▶ _Action item_
The expected output is every line below, reproduced exactly.

** Opening Given records block **

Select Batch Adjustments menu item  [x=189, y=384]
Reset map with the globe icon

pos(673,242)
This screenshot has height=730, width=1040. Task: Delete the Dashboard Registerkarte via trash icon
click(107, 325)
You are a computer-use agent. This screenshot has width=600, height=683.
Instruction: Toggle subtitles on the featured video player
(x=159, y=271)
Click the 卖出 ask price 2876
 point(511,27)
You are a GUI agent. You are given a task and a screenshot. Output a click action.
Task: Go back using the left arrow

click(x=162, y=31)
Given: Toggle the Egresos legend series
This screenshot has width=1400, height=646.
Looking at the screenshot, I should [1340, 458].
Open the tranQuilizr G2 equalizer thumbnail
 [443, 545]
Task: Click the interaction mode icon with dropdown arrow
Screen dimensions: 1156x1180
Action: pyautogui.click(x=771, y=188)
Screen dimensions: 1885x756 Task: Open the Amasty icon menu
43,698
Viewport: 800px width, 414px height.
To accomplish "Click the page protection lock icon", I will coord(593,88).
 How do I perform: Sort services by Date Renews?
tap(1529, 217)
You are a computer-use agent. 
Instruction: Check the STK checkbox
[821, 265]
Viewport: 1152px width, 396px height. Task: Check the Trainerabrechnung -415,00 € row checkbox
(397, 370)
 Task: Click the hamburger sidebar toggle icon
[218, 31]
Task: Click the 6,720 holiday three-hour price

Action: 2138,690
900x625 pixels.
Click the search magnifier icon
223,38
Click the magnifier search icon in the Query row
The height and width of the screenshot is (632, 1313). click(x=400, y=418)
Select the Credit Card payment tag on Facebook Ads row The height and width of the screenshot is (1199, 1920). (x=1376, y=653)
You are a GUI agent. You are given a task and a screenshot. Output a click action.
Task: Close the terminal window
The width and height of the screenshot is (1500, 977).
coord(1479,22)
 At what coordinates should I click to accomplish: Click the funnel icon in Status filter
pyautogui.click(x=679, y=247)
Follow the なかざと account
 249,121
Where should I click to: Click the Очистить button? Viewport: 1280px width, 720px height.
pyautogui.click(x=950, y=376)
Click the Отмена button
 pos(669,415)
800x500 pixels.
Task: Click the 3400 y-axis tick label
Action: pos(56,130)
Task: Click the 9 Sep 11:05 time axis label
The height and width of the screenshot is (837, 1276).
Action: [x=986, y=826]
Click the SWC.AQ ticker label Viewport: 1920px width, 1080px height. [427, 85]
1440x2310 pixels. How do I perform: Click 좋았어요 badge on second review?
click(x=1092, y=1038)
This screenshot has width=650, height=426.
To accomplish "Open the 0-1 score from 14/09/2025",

** Closing Given records block **

▶ _Written response_
Select Batch Adjustments menu item  [x=189, y=384]
Reset map with the globe icon

pos(673,242)
This screenshot has height=730, width=1040. Task: Delete the Dashboard Registerkarte via trash icon
click(107, 325)
You are a computer-use agent. This screenshot has width=600, height=683.
Instruction: Toggle subtitles on the featured video player
(x=159, y=271)
Click the 卖出 ask price 2876
 point(511,27)
You are a GUI agent. You are given a task and a screenshot. Output a click action.
Task: Go back using the left arrow

click(x=162, y=31)
Given: Toggle the Egresos legend series
This screenshot has width=1400, height=646.
Looking at the screenshot, I should [1340, 458].
Open the tranQuilizr G2 equalizer thumbnail
 [443, 545]
Task: Click the interaction mode icon with dropdown arrow
Screen dimensions: 1156x1180
Action: pyautogui.click(x=771, y=188)
Screen dimensions: 1885x756 Task: Open the Amasty icon menu
43,698
Viewport: 800px width, 414px height.
To accomplish "Click the page protection lock icon", I will coord(593,88).
 How do I perform: Sort services by Date Renews?
tap(1529, 217)
You are a computer-use agent. 
Instruction: Check the STK checkbox
[821, 265]
Viewport: 1152px width, 396px height. Task: Check the Trainerabrechnung -415,00 € row checkbox
(397, 370)
 Task: Click the hamburger sidebar toggle icon
[218, 31]
Task: Click the 6,720 holiday three-hour price

Action: 2138,690
900x625 pixels.
Click the search magnifier icon
223,38
Click the magnifier search icon in the Query row
The height and width of the screenshot is (632, 1313). click(x=400, y=418)
Select the Credit Card payment tag on Facebook Ads row The height and width of the screenshot is (1199, 1920). (x=1376, y=653)
You are a GUI agent. You are given a task and a screenshot. Output a click action.
Task: Close the terminal window
The width and height of the screenshot is (1500, 977).
coord(1479,22)
 At what coordinates should I click to accomplish: Click the funnel icon in Status filter
pyautogui.click(x=679, y=247)
Follow the なかざと account
 249,121
Where should I click to: Click the Очистить button? Viewport: 1280px width, 720px height.
pyautogui.click(x=950, y=376)
Click the Отмена button
 pos(669,415)
800x500 pixels.
Task: Click the 3400 y-axis tick label
Action: pos(56,130)
Task: Click the 9 Sep 11:05 time axis label
The height and width of the screenshot is (837, 1276).
Action: [x=986, y=826]
Click the SWC.AQ ticker label Viewport: 1920px width, 1080px height. [427, 85]
1440x2310 pixels. How do I perform: Click 좋았어요 badge on second review?
click(x=1092, y=1038)
This screenshot has width=650, height=426.
To accomplish "Open the 0-1 score from 14/09/2025",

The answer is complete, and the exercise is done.